Chronology Current Month Current Thread Current Date
[Year List] [Month List (current year)] [Date Index] [Thread Index] [Thread Prev] [Thread Next] [Date Prev] [Date Next]

[Phys-l] Simulating a disturbance of a stable planetary system.



On Dec 30, 2007, at 7:16 PM, John Mallinckrodt wrote:

. . . An IP simulation will easily demonstrate this fact in a
minute or two and it will not be a computational artifact. . . .

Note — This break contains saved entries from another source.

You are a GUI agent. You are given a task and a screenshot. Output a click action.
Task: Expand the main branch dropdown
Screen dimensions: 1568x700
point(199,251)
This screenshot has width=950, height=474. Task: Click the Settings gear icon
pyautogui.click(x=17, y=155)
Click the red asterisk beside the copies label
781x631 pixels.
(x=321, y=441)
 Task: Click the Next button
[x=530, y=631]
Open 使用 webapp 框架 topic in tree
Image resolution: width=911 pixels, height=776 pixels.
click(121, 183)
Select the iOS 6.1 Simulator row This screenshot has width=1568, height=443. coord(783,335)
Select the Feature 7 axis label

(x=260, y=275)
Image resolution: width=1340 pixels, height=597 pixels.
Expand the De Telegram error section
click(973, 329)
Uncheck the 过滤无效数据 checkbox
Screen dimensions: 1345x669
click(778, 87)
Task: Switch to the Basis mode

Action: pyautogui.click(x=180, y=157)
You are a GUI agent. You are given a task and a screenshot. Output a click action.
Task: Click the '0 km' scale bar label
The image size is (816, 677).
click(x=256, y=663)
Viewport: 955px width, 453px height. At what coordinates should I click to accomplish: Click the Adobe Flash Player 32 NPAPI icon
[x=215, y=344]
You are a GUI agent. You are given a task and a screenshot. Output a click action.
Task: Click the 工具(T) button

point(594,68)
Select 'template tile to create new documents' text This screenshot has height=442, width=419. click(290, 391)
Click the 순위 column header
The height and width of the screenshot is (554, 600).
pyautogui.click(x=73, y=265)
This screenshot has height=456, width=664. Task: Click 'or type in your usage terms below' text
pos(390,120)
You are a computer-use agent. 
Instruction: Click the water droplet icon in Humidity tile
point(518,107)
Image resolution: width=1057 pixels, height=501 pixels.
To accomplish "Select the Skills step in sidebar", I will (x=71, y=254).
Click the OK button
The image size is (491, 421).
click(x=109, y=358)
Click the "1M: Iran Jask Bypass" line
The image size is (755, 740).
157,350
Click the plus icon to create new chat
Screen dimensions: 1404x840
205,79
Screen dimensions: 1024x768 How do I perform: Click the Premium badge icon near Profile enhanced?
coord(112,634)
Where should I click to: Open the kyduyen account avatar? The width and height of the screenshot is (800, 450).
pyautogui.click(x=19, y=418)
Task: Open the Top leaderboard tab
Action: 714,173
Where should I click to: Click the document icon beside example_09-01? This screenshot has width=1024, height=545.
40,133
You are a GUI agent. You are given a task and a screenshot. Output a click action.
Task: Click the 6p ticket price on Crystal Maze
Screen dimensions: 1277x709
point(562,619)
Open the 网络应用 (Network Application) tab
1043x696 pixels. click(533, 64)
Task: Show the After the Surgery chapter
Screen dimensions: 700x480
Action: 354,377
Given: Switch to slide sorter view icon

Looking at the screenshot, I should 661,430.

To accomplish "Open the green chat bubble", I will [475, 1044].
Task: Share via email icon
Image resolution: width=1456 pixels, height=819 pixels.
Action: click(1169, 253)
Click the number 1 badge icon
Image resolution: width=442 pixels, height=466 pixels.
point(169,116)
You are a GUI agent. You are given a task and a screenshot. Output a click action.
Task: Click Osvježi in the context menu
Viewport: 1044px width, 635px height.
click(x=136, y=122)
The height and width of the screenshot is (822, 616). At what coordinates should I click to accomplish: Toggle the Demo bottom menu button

That issue emerged from my failure to demonstrate stability of a simple two body system (a single planet revolving the sun along a circular trajectory). We expect such system to be stable (persistent). Using the I.P. (Interactive Physics) I simulated the system and a short disturbance. Someone wrote that stability means ability to recover after a disturbance. In my simulation the new orbit (after the disturbance) was significantly different from the orbit before the disturbance. The period of revolution of the new (elliptical) orbit turned out to be longer that period of revolution of the initial (circular) orbit. In other words, the disturbance I applied was not self-correcting.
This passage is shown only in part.